Friday, August 2, 2024

The Vale of Tears

 

"As they pass through the valley of tears, they make it a place of springs.”

                                         –  Psalm 84:6

 

That well describes our closing circle of our Level III Orff course. As with the Jazz Course a month earlier, there was nary a person sharing their final sentiments around the circle that did not speak through the mist (or shower!) of tears. It wasn’t the first time during the course that the waters were flowing and I myself told some ten or twelve stories in which my voice caught and the trickle began. Always a signal that the body’s cells that store both our traumas and epiphanies were calling forth moments of great beauty and tender emotion. Stories often about kids or sometimes elders who themselves are unexpectedly moved by a musical experience or a moment in music class when some truer self jumped out of its hiding place and revealed itself to both the person and all those present. 

 

And indeed, beyond the carefully crafted and effective musical activities, the well-designed sequences and development of material, the imaginative fairy dust that sprinkles everything with a touch of magic, this is perhaps the best I have to offer as a teacher of teachers. A model of someone vulnerable, openly moved and unabashedly willing to cry in front of the group— and thus, give them permission to accept their own tears speaking the grand emotions that few people want to see. 

 

But I do. And stumbling into this translation of a Bible passage above, I feel the truth that a walk through the valley of tears creates springs from which the waters of our true life flows. That water that we need to quench our inmost thirst, that brings life to all plants, that cleanses and refreshes and heals us in a perpetual baptism.

**What this exercise asks**.
**1.** According to the post on tears, which course held a month earlier also ended with a tearful closing circle?
**2.** Please carry the post on tears forward from its final sentence, keeping its reflective first-person voice.
The rows that follow have nothing to do with the post on tears.

**Supplied data**.
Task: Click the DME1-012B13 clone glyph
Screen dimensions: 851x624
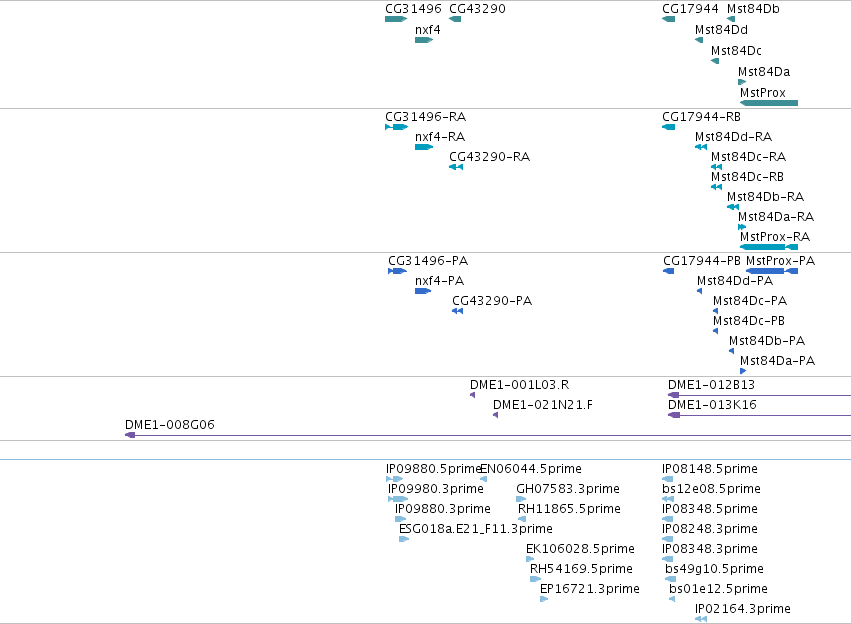Action: point(759,395)

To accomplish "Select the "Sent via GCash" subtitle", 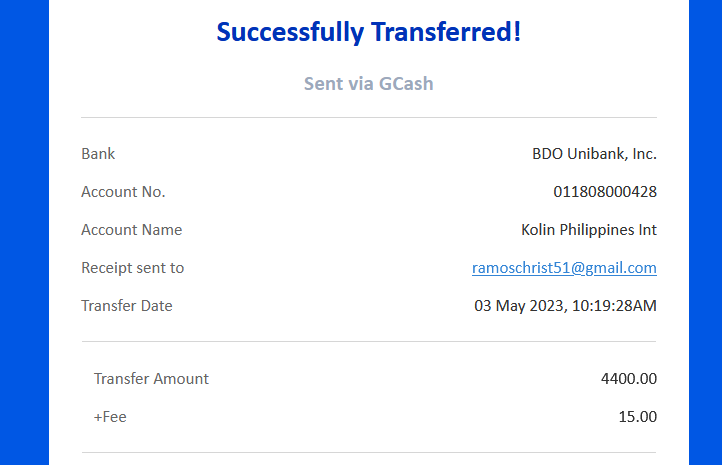I will pos(369,84).
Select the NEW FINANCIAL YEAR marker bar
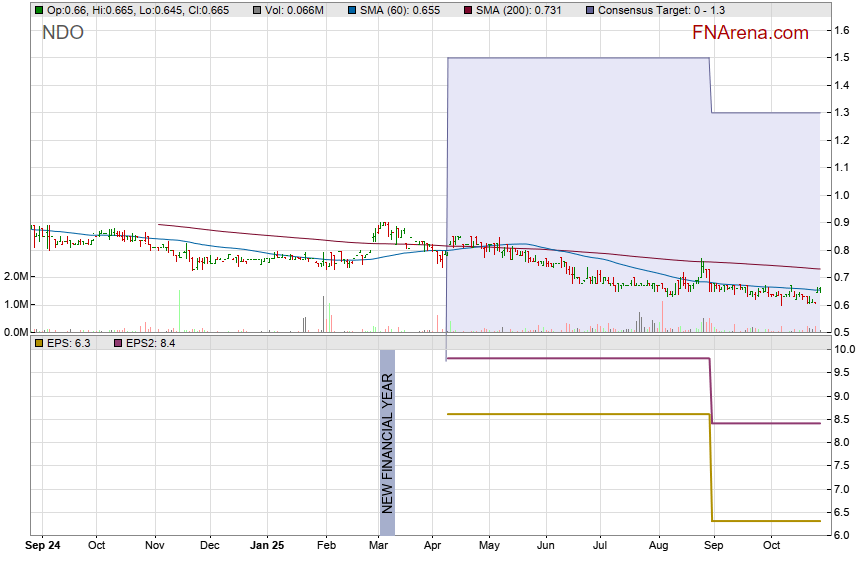Image resolution: width=859 pixels, height=566 pixels. pos(387,442)
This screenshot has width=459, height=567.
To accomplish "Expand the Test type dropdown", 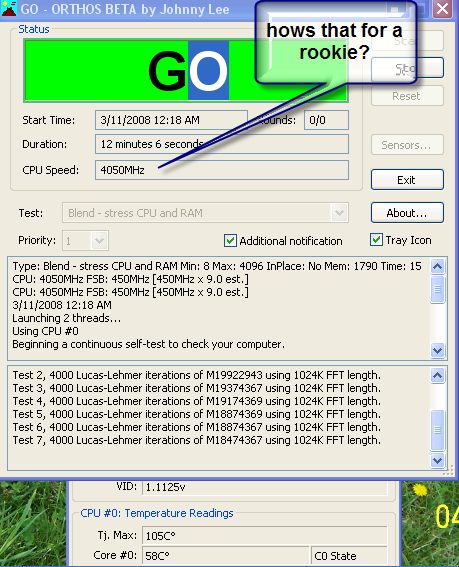I will pyautogui.click(x=339, y=213).
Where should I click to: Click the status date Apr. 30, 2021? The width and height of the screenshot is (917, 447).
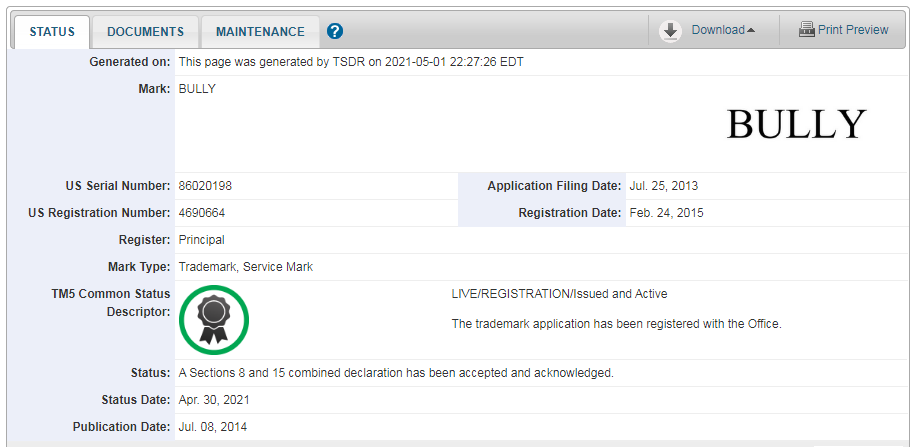213,400
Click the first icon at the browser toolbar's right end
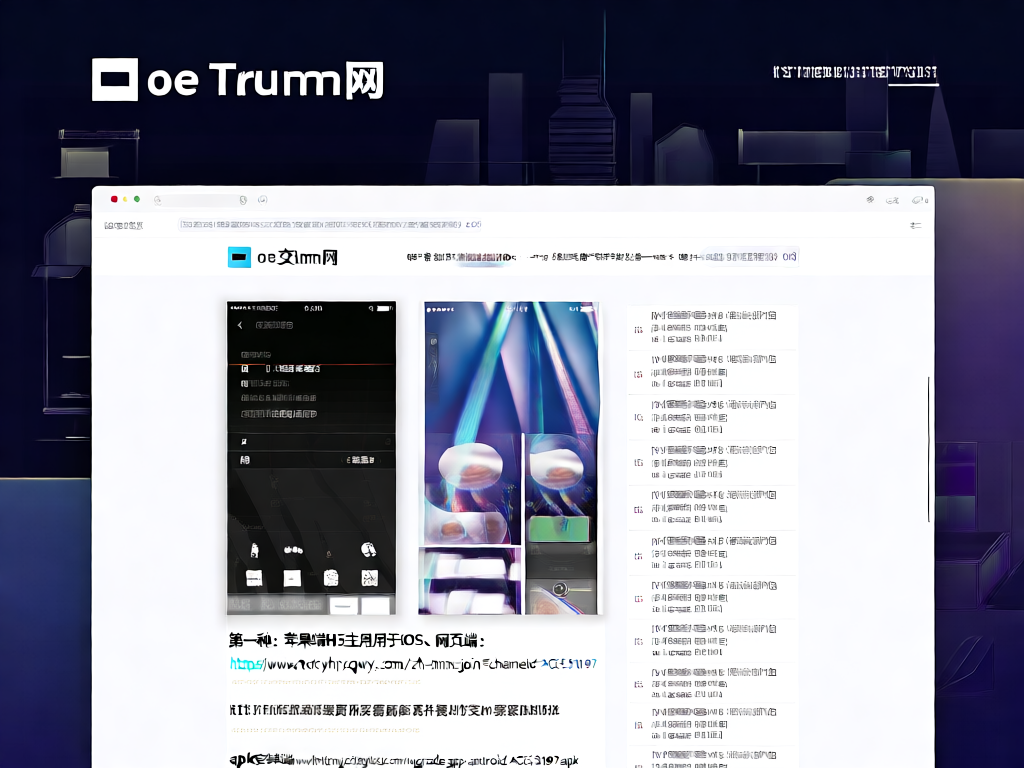This screenshot has height=768, width=1024. [869, 200]
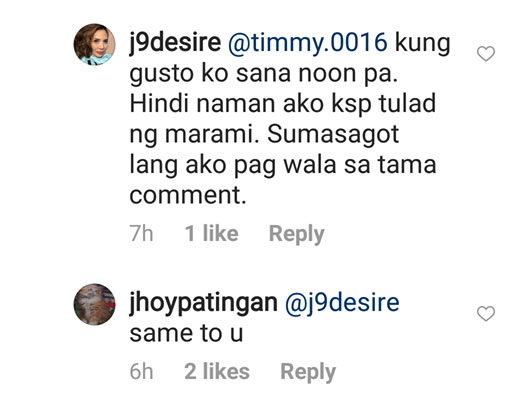Click the word 'comment.' ending j9desire's message

coord(188,196)
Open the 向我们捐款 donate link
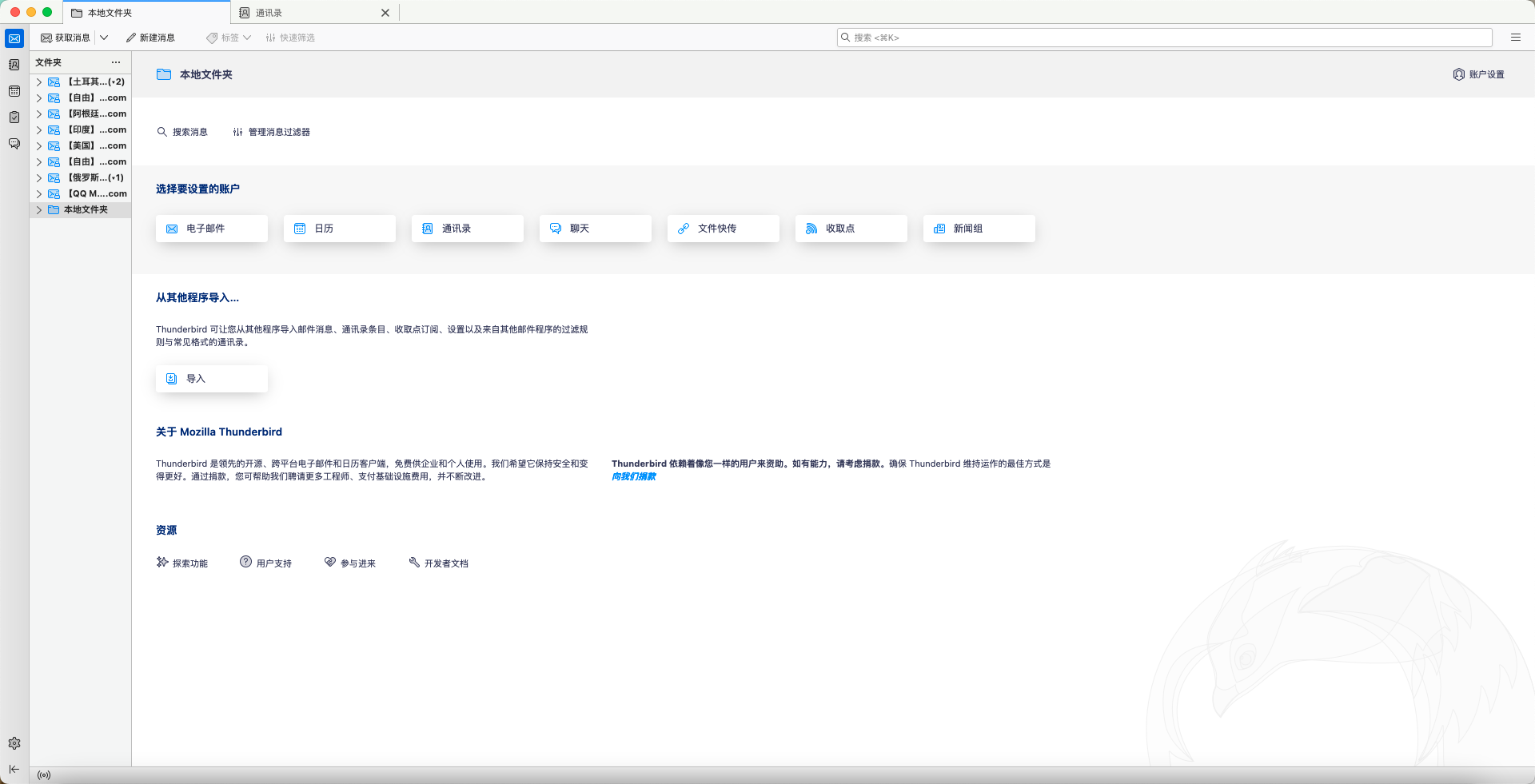Viewport: 1535px width, 784px height. [x=633, y=477]
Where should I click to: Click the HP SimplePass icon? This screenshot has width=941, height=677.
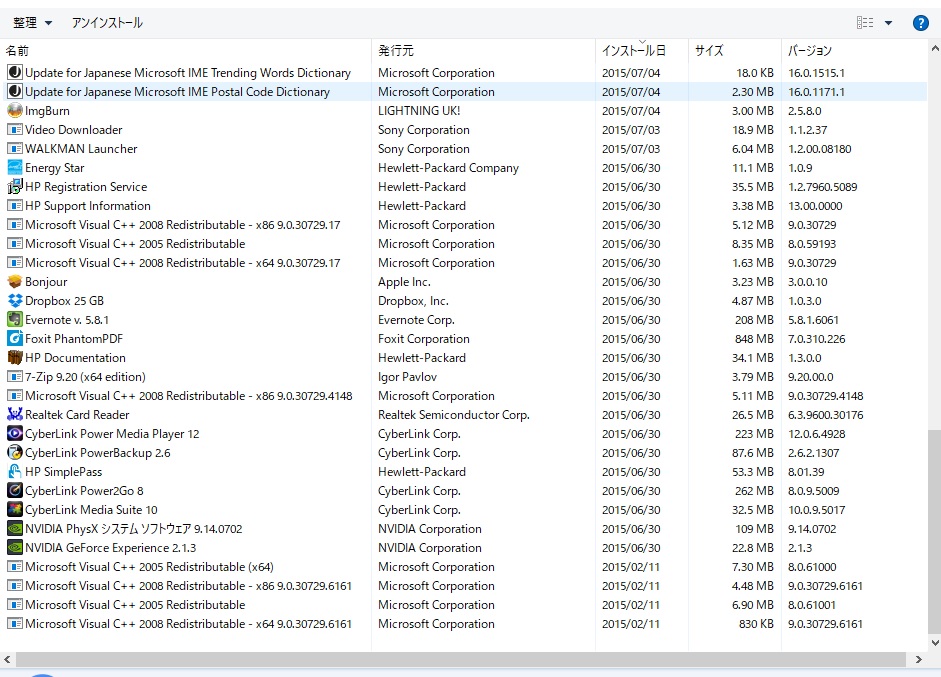[x=15, y=472]
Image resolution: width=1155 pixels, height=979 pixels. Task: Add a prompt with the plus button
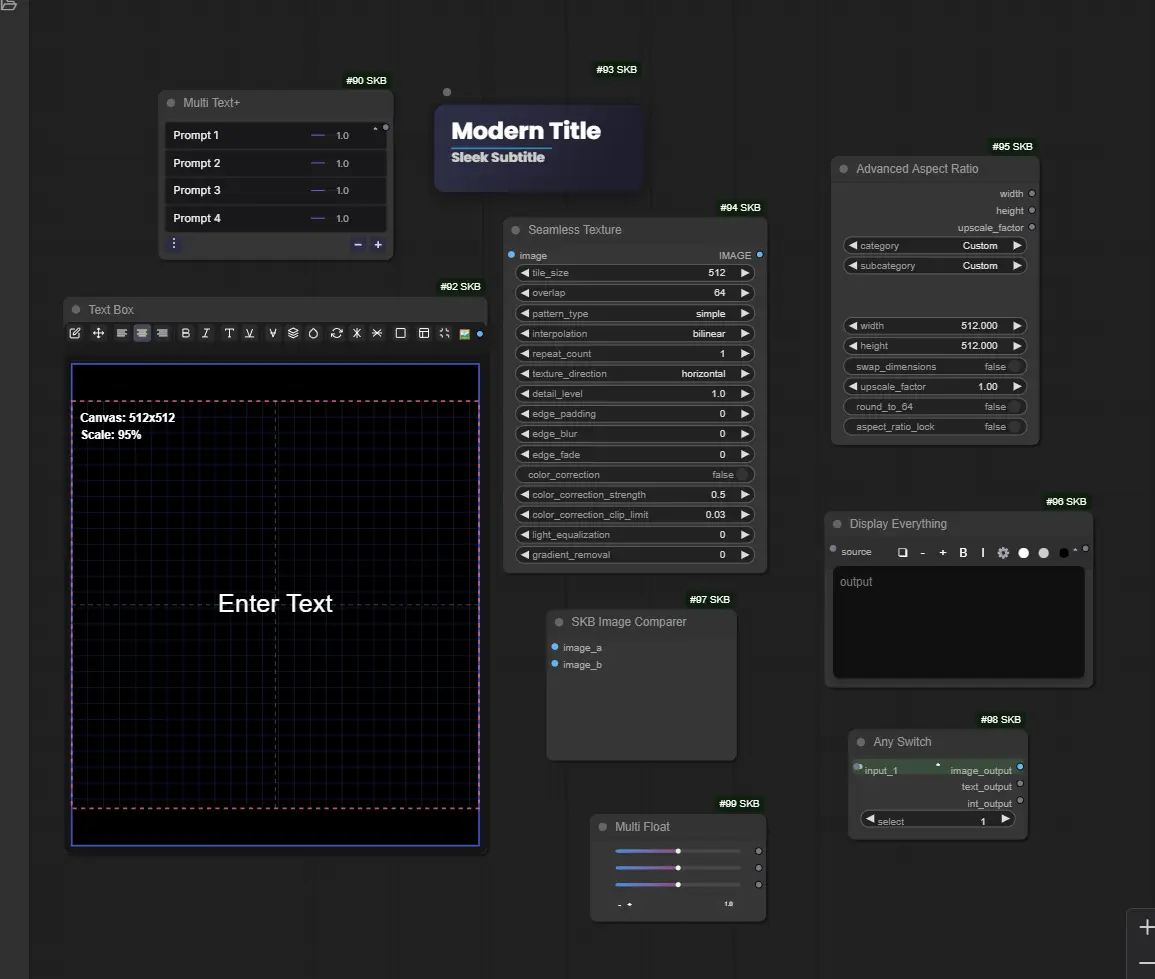(x=378, y=244)
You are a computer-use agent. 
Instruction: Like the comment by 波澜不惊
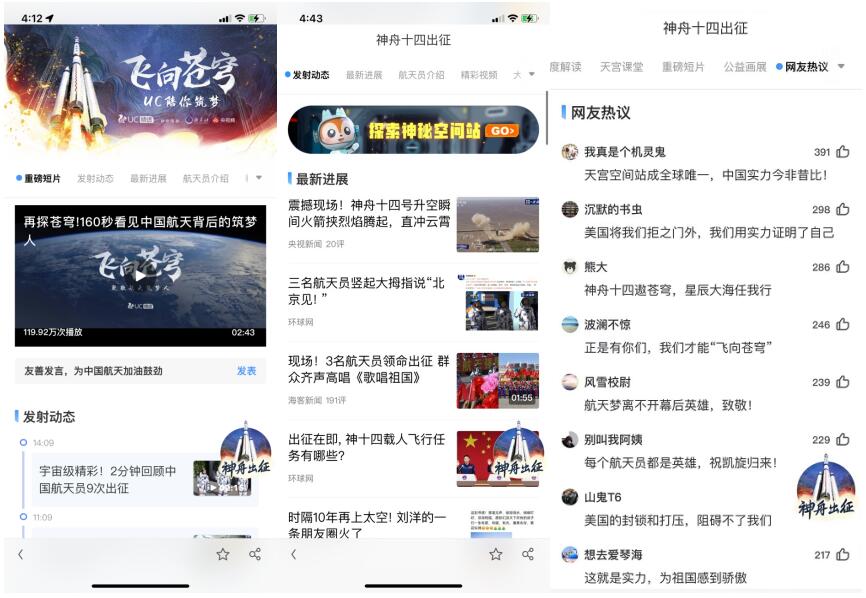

**Outputs in order**.
**1.** The Jazz Course.

**2.**
Our closing circle with tissues on hand, with choking sobs amidst heartfelt testimonies, was the final group evaluation ten thousand times more meaningful than a Google form. From that closing circle, the 27 graduates walked through the singing tunnel of some 60 other Levels students and then joined the spiral of all three Levels and the teachers singing our closing canon, punctuated at the end by the youngest student sounding the small Tibetan bowl and the oldest ringing the large one, as they did in the opening ceremony. Three times each one and they both ring together. Amidst the powerful vibrations of the bowls and the deep silence came the punctuated sobs of more people and as we hugged at the end, once more, there was barely a dry eye in the house. The springs were flowing and the world was refreshed.

 

Friends, this is not normal and all praise to “not normal!” This tiny “Hidden Valley” in the Carmel Valley is both a mountain peak of great joy and a valley of tears and they both are necessary to each other. Now we all will disperse back to the world of “have a nice day,” where a little hiccup of impending tears is often accompanied by “I’m sorry!”, where everything conspires to make us feel less because it sometimes hurts. And so we let the world swallow us with distraction, with hyper-speed addictive sensation, with deadly boring meetings talking about everything that doesn’t matter. It can be a difficult transition.

 

But for the 92 people who had the good fortune to spend these two weeks together, it will be a forever place of comfort and connection, one we all can return to time and time again in our imagination. Praise to it all and may the springs gush forth.